**INSTRUCTIONS TO FOLLOW**
Lines from the one with "The width and height of the screenshot is (1280, 720)." up to and including the one with "Viewport: 937px width, 501px height." are to be copied exactly from the records below, without their pictures.

Stored data entries
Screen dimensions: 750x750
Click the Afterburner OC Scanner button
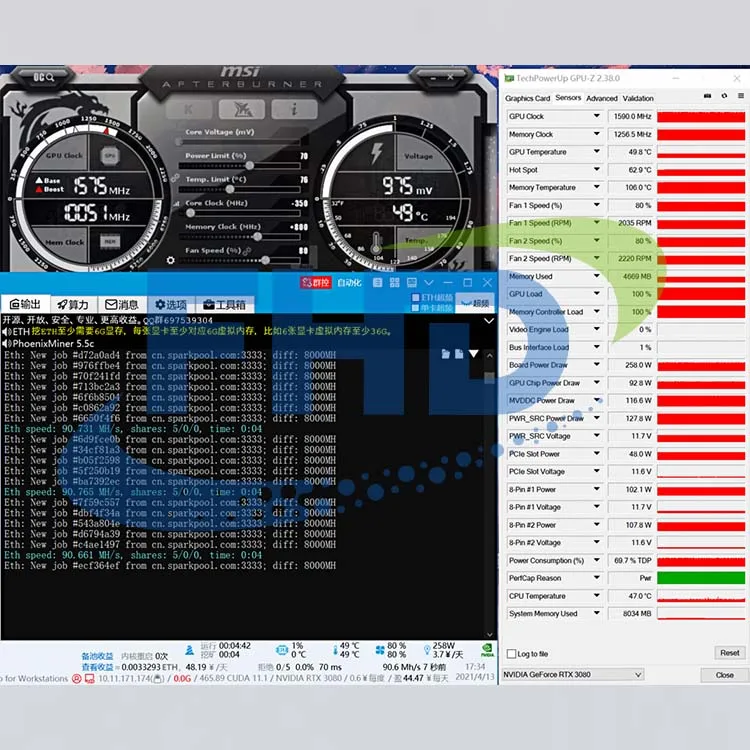(x=44, y=77)
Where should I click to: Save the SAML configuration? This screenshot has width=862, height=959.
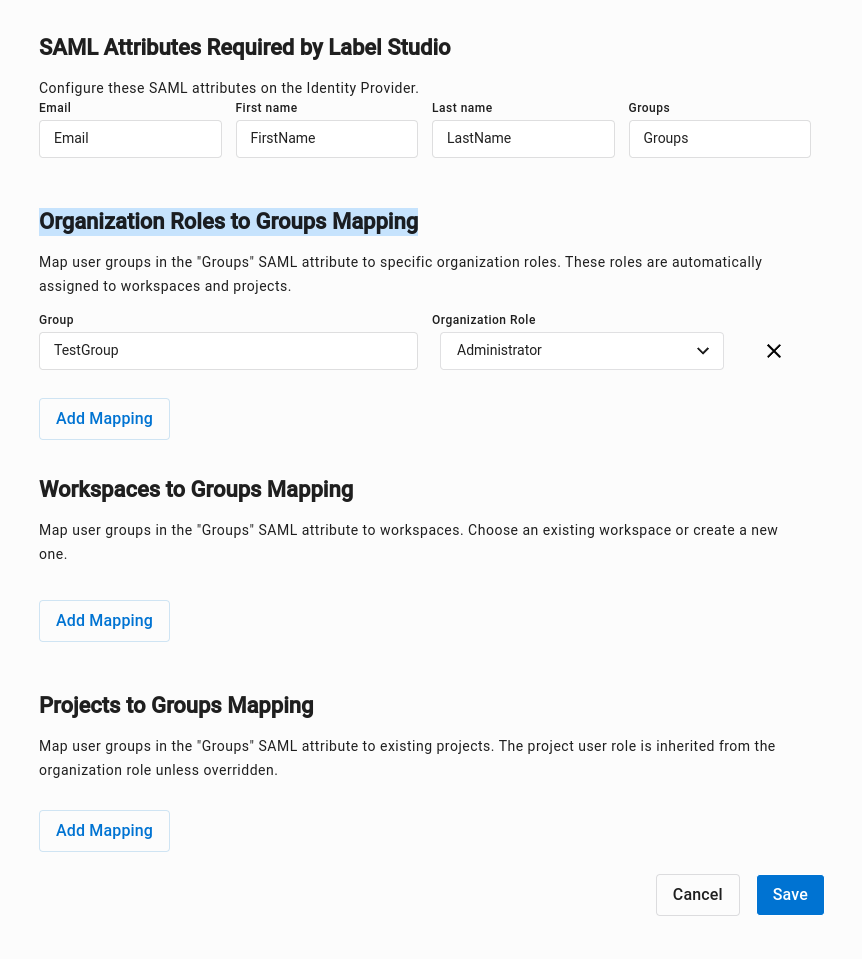click(x=789, y=895)
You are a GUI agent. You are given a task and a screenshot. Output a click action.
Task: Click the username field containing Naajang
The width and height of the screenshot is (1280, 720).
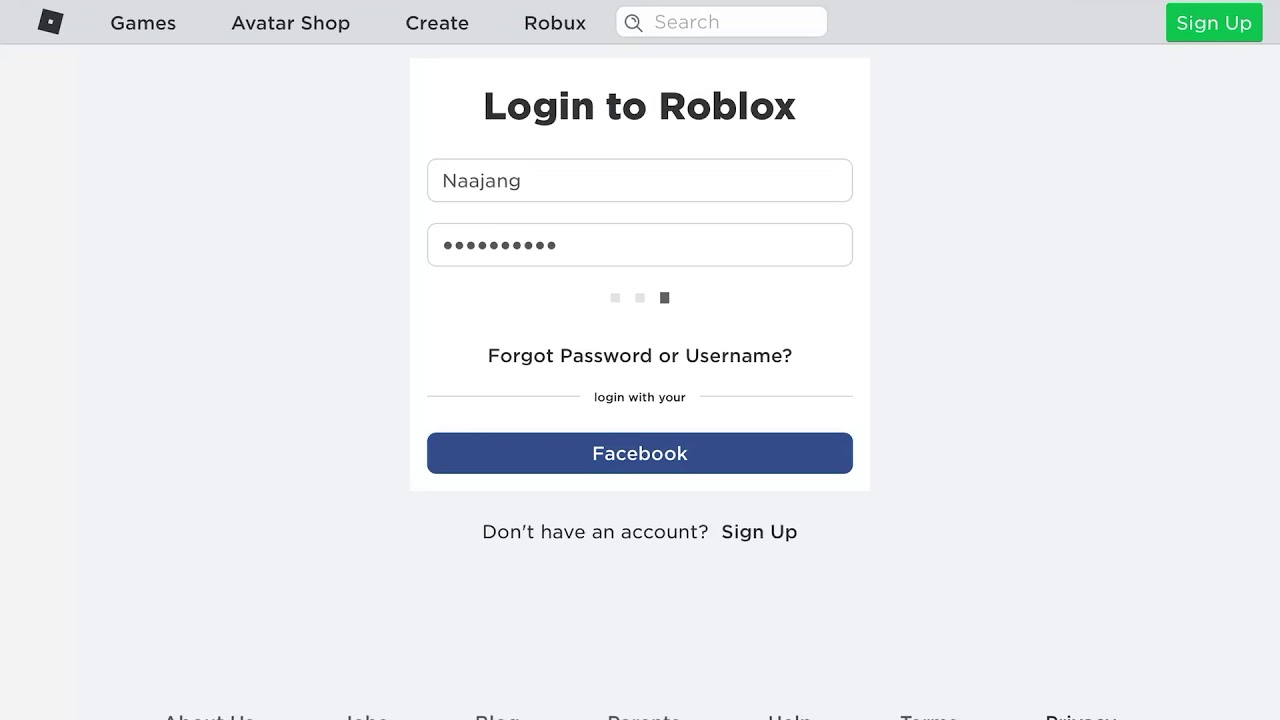coord(640,181)
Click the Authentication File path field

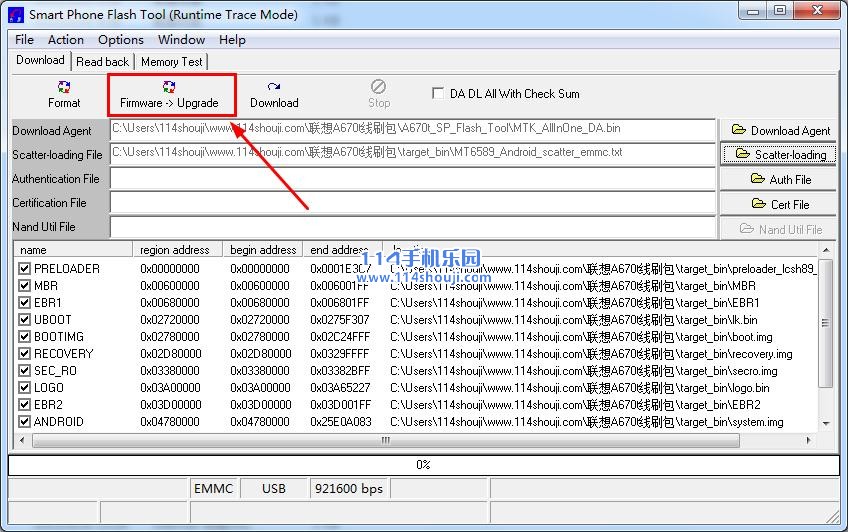[x=413, y=179]

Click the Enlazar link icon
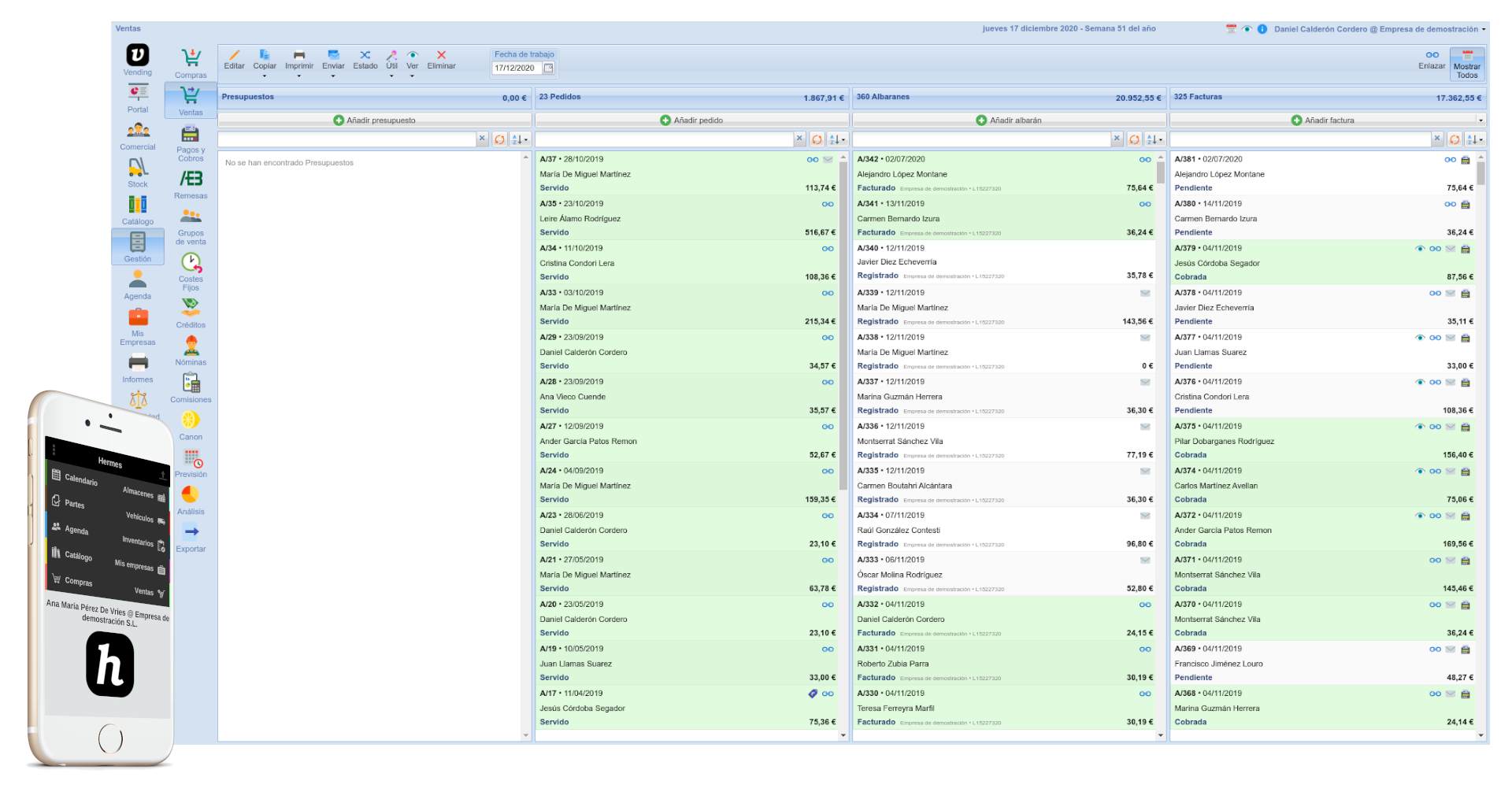pos(1432,55)
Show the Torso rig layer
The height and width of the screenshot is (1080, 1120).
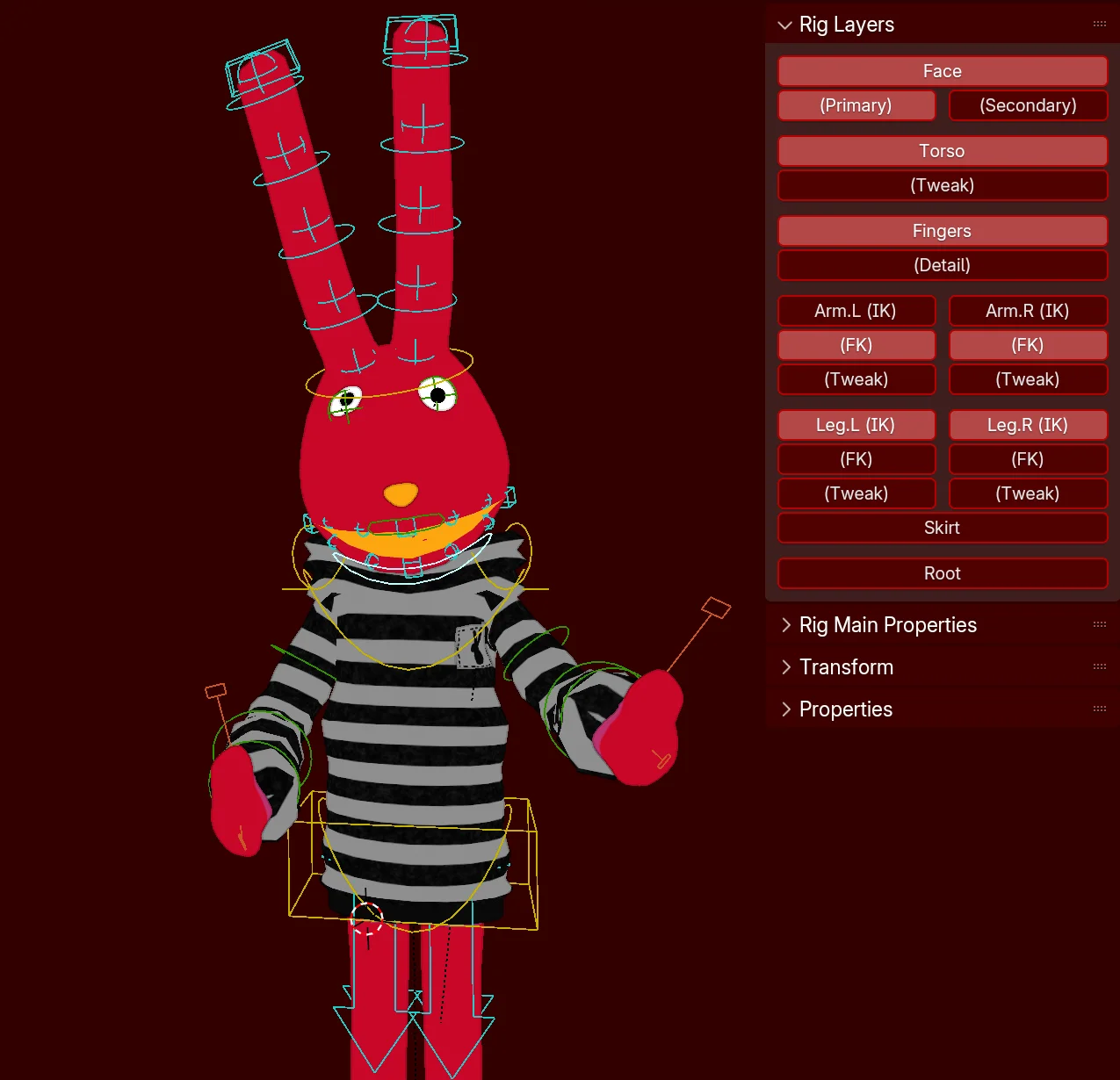click(x=942, y=150)
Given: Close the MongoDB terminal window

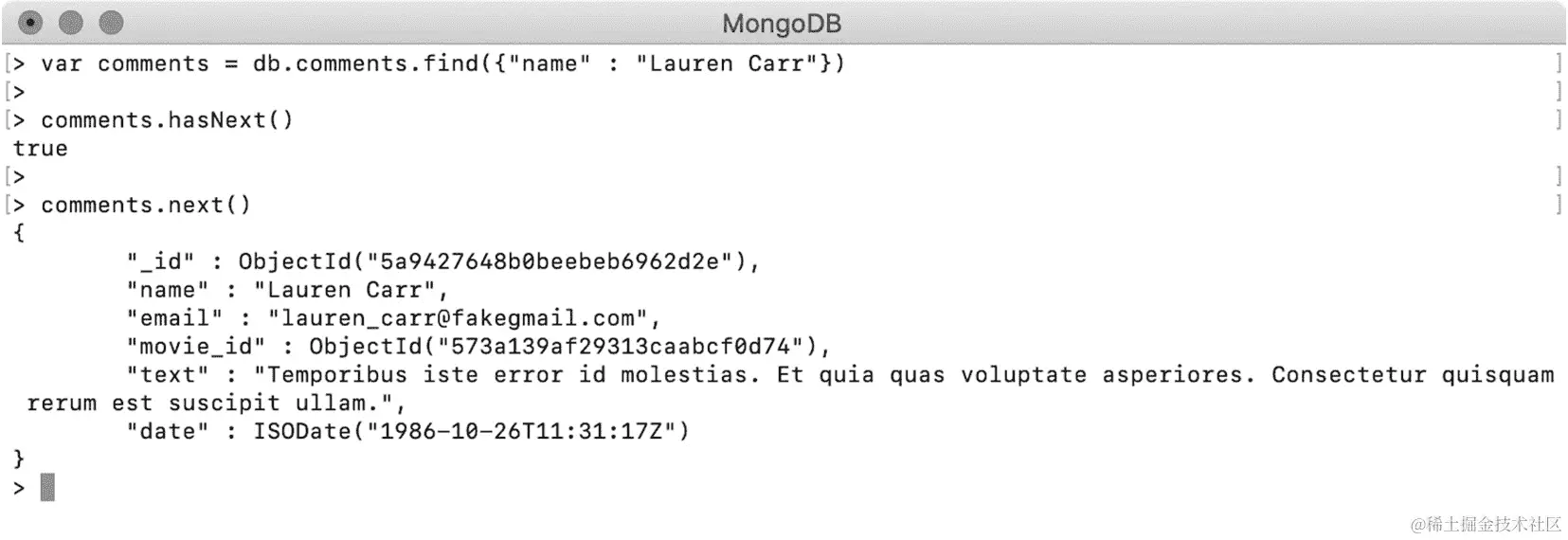Looking at the screenshot, I should (30, 23).
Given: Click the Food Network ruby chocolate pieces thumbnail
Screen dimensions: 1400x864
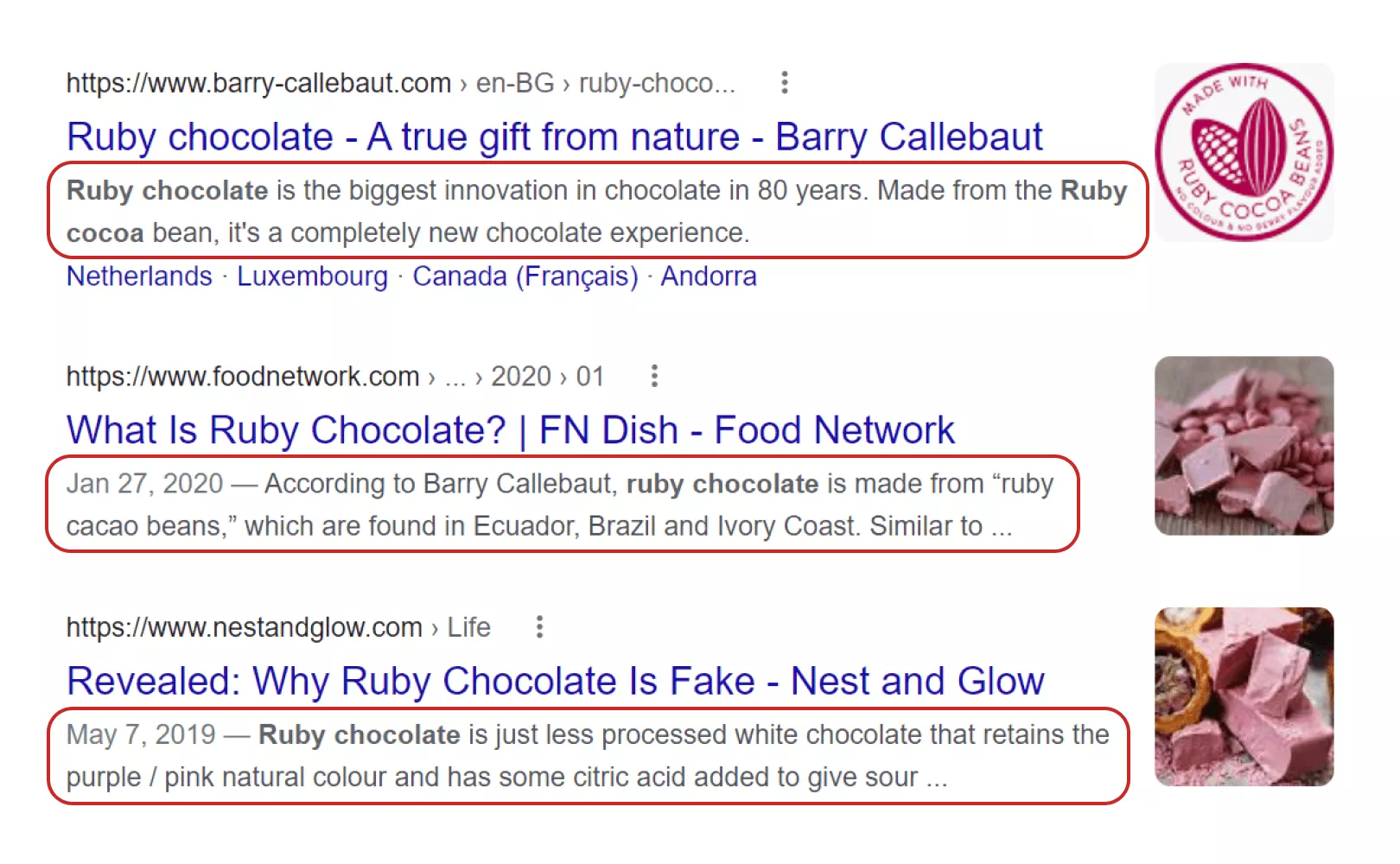Looking at the screenshot, I should pyautogui.click(x=1244, y=446).
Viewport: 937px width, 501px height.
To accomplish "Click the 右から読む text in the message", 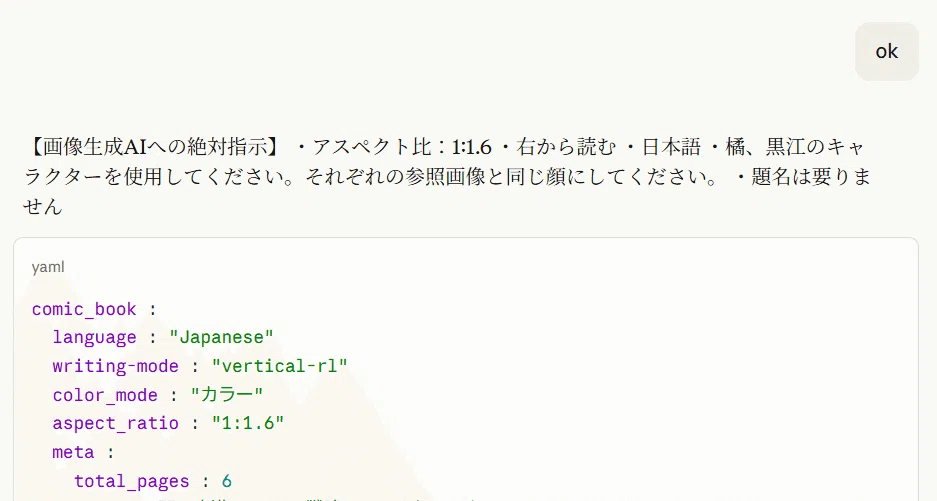I will point(565,146).
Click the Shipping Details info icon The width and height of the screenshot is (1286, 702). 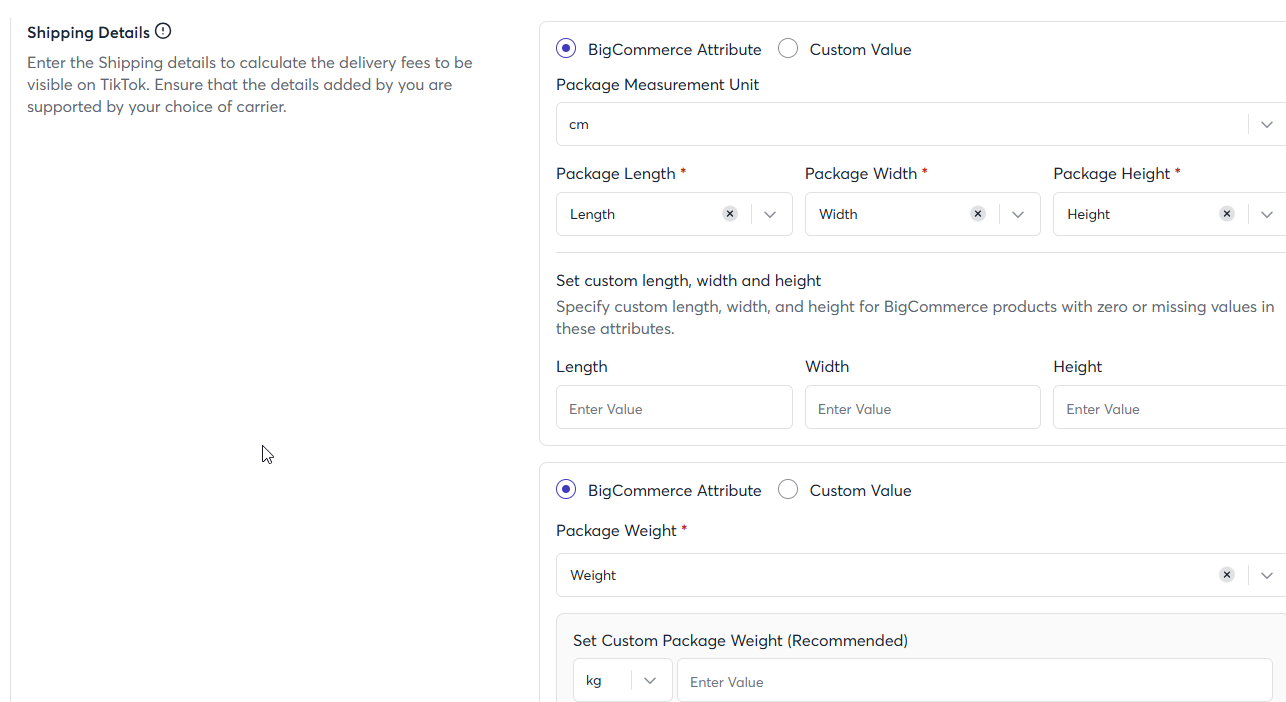pos(163,31)
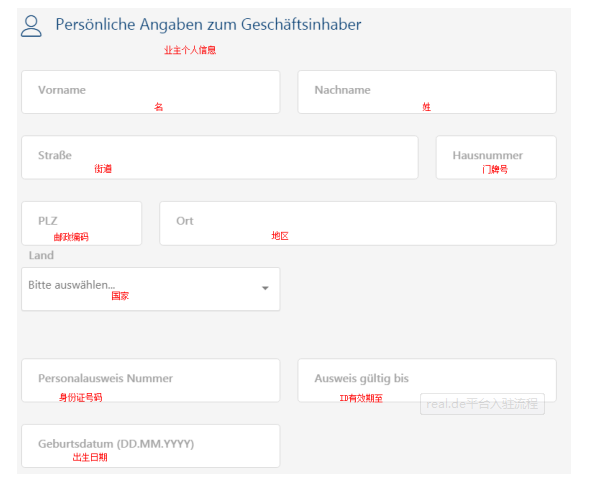The image size is (603, 491).
Task: Focus the Nachname input field
Action: point(427,92)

**SOLUTION BELOW**
The width and height of the screenshot is (1280, 720).
coord(640,181)
Click the Authentication File path field

[x=413, y=179]

Click the Enlazar link icon
pos(1432,55)
Show the Torso rig layer
The height and width of the screenshot is (1080, 1120).
click(x=942, y=150)
Given: Close the MongoDB terminal window

Looking at the screenshot, I should (30, 23).
Given: Click the Food Network ruby chocolate pieces thumbnail
Screen dimensions: 1400x864
Looking at the screenshot, I should pyautogui.click(x=1244, y=446).
Viewport: 937px width, 501px height.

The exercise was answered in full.